## THE REQUEST
Please retype the entries from the line with "403x335 pixels. At" to the line with "point(279,266)", leaving the pictures out of your copy.
── INPUT FOR THIS TASK
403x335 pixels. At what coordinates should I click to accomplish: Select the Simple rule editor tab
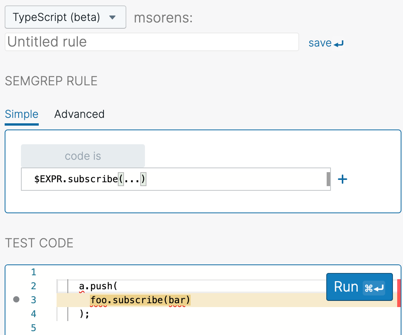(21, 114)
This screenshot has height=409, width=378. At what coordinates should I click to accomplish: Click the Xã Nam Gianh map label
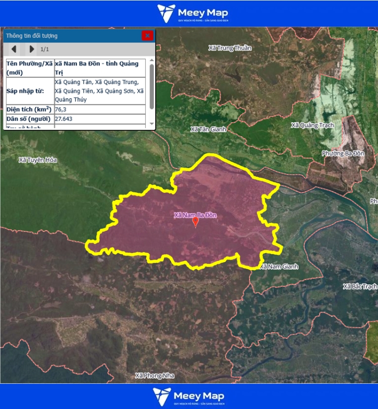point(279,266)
────
── INPUT FOR THIS TASK
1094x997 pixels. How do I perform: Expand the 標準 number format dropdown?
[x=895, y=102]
────
## RESPONSE TO THE TASK
403x335 pixels. At what coordinates should I click to accomplish: Select the Simple rule editor tab
(21, 114)
This screenshot has height=409, width=378. At what coordinates should I click to accomplish: Click the Xã Nam Gianh map label
point(279,266)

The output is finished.